Could you retype, exactly as written, every line from the top of the records through the line that contains "[line] (171, 582)"?

*** Block opens ***

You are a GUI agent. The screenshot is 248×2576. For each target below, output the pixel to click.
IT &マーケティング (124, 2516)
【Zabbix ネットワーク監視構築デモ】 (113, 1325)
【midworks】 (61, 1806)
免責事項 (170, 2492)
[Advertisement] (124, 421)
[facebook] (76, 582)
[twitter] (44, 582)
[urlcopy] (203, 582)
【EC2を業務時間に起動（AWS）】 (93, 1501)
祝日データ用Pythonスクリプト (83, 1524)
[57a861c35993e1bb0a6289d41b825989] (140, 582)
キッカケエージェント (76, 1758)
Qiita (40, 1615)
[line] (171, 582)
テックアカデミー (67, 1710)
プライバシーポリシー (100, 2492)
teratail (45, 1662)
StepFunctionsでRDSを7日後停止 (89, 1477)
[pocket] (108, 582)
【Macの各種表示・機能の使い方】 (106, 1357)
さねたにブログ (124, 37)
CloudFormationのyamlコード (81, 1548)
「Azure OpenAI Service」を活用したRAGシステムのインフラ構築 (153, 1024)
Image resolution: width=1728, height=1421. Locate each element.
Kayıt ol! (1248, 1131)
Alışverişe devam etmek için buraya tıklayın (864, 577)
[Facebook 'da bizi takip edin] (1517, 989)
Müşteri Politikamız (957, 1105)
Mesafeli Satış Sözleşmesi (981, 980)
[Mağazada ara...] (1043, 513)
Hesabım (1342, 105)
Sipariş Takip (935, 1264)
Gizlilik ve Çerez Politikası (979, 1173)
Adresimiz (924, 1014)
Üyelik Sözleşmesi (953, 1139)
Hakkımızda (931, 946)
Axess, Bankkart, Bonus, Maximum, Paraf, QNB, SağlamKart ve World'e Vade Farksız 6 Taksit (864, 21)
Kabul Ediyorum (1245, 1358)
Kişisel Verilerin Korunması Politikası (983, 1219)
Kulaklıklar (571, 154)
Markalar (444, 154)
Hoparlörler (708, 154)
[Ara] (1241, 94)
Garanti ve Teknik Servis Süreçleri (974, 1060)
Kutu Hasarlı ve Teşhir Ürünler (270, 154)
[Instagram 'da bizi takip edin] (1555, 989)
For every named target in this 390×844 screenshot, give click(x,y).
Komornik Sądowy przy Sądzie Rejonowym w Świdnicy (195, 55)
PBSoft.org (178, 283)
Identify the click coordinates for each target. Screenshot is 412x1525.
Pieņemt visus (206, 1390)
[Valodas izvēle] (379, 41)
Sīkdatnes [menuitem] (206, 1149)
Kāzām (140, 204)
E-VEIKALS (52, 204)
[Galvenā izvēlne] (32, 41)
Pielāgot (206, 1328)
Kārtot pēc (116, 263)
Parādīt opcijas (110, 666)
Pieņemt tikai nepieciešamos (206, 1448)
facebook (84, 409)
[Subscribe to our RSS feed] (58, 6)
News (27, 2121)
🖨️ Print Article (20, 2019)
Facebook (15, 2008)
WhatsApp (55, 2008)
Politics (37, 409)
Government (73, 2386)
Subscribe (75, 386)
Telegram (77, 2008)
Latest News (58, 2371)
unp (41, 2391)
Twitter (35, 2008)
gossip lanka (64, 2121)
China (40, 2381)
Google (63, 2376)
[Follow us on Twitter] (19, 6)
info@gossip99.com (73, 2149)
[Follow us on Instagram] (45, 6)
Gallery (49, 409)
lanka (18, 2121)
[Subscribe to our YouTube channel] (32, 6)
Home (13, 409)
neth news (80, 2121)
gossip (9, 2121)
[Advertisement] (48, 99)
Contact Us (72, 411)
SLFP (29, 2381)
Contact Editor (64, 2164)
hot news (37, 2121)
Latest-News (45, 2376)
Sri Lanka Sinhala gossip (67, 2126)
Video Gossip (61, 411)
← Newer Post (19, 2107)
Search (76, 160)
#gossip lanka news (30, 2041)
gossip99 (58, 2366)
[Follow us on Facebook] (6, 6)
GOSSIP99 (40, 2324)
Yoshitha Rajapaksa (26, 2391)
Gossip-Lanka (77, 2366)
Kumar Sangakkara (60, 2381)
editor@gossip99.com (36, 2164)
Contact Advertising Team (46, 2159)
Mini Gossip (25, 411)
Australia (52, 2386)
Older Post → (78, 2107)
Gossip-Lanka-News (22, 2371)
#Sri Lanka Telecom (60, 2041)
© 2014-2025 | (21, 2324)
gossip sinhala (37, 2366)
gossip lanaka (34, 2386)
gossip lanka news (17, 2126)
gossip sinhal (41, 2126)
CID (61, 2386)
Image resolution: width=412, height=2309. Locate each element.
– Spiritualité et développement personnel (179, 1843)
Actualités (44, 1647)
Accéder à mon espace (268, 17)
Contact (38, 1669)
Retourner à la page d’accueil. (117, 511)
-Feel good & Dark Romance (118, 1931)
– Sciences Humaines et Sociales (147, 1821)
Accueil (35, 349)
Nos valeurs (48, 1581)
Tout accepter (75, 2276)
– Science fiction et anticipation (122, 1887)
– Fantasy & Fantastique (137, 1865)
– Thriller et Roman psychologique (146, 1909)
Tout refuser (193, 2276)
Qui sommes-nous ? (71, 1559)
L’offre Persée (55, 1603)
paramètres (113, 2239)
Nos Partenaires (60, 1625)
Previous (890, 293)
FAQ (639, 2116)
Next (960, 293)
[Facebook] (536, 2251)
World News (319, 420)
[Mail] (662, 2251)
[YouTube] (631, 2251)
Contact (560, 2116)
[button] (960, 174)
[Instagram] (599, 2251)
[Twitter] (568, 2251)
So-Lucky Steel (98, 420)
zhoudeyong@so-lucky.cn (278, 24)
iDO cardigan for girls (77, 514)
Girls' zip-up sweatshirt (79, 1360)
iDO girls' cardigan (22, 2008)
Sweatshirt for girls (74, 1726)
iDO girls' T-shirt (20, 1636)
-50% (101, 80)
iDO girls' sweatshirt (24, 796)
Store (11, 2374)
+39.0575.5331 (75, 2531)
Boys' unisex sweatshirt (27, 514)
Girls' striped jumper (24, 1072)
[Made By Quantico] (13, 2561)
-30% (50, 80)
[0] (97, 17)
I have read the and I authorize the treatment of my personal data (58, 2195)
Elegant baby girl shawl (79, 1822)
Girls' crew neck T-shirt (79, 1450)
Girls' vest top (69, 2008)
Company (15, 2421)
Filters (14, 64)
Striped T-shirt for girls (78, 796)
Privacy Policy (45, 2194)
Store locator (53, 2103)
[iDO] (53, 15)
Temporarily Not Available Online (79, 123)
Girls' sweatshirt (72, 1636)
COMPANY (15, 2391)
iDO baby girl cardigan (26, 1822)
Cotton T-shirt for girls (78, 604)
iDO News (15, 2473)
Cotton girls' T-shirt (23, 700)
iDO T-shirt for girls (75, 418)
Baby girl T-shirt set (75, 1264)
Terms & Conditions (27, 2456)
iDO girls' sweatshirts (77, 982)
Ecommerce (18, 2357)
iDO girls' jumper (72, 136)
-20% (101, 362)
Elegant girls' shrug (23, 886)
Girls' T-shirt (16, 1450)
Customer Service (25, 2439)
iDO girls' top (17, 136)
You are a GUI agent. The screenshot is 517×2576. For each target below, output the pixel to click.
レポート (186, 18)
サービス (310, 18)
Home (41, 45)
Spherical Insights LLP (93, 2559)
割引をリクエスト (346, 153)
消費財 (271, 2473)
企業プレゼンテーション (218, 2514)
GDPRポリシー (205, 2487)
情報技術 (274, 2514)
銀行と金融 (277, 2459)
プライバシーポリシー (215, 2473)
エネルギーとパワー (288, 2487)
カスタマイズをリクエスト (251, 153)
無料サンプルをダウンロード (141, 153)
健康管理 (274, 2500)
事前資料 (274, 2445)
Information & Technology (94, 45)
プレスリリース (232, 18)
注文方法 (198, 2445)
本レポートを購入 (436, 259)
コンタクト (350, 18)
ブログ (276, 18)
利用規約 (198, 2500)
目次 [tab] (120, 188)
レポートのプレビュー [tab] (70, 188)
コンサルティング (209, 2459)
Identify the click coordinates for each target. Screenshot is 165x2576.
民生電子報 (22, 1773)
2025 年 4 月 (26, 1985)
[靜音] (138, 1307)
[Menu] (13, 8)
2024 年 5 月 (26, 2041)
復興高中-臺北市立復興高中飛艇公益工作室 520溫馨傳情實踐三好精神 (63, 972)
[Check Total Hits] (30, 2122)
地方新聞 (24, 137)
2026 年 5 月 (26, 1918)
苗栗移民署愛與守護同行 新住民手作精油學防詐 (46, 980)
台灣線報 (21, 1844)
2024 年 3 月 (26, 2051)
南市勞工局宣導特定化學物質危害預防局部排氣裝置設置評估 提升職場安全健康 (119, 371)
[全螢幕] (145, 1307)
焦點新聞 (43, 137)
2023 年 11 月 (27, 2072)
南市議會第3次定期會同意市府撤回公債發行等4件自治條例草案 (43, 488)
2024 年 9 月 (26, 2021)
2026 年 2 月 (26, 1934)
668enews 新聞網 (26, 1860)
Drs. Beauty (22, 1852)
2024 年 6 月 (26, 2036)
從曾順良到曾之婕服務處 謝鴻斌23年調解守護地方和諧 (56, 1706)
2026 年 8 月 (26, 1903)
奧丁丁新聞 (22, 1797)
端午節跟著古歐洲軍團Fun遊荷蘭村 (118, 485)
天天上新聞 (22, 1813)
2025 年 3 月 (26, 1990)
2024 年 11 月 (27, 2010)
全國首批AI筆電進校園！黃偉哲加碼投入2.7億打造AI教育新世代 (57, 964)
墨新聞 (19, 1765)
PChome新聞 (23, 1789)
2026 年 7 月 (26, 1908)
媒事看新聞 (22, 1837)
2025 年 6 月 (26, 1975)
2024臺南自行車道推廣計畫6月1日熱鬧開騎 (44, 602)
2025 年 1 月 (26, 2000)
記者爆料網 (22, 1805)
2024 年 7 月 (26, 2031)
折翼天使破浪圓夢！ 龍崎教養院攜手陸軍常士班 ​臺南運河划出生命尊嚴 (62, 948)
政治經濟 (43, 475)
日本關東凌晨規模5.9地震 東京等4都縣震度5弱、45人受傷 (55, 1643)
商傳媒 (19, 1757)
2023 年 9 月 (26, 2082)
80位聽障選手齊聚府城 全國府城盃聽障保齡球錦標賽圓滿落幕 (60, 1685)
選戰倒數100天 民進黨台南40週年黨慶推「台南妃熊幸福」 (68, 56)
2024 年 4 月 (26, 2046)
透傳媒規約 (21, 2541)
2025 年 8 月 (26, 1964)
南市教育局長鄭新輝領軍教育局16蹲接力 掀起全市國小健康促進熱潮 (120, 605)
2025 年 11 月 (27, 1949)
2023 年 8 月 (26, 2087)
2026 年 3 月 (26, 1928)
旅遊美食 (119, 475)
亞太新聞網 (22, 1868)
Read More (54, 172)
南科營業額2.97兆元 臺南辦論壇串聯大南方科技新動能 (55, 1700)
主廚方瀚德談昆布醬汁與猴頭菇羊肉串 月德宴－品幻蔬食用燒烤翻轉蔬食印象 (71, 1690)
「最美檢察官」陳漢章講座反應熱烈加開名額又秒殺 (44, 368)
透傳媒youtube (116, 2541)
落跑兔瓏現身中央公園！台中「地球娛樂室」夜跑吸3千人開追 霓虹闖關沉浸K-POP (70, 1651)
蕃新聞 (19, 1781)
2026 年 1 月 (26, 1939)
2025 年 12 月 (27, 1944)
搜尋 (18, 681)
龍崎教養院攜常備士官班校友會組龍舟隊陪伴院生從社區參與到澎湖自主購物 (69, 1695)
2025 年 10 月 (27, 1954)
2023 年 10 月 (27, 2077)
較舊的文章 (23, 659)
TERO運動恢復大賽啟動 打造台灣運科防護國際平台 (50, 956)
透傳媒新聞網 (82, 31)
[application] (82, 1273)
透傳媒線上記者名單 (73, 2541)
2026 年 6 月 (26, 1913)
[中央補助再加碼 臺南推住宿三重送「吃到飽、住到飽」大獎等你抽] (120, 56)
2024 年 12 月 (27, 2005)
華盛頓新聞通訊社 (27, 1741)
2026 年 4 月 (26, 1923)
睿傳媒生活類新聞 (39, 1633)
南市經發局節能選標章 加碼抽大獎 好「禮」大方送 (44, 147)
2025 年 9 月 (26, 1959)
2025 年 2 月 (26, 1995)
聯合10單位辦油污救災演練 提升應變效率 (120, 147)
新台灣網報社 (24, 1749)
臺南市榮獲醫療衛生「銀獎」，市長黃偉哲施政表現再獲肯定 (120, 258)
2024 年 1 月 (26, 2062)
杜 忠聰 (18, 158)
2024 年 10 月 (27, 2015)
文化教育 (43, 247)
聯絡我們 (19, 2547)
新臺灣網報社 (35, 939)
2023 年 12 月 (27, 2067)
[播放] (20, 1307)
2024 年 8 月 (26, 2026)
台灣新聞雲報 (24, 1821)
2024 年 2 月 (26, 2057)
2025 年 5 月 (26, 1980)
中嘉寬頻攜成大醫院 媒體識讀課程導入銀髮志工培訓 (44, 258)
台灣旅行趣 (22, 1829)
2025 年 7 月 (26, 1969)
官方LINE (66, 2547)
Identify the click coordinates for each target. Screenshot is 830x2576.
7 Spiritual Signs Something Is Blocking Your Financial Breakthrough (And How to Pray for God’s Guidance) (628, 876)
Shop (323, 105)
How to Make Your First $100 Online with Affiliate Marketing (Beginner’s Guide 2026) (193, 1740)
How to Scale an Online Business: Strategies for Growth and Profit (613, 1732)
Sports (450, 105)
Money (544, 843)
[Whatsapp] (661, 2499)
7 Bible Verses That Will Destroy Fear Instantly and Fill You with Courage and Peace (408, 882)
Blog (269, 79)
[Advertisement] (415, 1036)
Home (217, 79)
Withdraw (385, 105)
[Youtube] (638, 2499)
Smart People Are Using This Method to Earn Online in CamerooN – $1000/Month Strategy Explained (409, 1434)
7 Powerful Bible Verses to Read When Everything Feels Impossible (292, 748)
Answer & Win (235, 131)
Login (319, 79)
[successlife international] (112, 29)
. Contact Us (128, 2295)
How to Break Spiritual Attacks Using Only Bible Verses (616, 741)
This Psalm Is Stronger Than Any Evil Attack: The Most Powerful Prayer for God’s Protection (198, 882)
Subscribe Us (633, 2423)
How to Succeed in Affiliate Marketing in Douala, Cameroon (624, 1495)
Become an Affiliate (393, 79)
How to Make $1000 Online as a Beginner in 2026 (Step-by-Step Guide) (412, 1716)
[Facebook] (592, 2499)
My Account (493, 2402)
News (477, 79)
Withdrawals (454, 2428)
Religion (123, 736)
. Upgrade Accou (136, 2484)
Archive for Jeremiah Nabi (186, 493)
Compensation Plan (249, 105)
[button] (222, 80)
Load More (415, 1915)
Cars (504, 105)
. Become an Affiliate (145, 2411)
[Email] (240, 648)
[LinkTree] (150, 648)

*** Block closes ***

## Your response
You are a GUI agent. The screenshot is 248×2576. For each target below, output the pixel to click.
IT &マーケティング (124, 2516)
【Zabbix ネットワーク監視構築デモ】 (113, 1325)
【midworks】 (61, 1806)
免責事項 (170, 2492)
[Advertisement] (124, 421)
[facebook] (76, 582)
[twitter] (44, 582)
[urlcopy] (203, 582)
【EC2を業務時間に起動（AWS）】 (93, 1501)
祝日データ用Pythonスクリプト (83, 1524)
[57a861c35993e1bb0a6289d41b825989] (140, 582)
キッカケエージェント (76, 1758)
Qiita (40, 1615)
[line] (171, 582)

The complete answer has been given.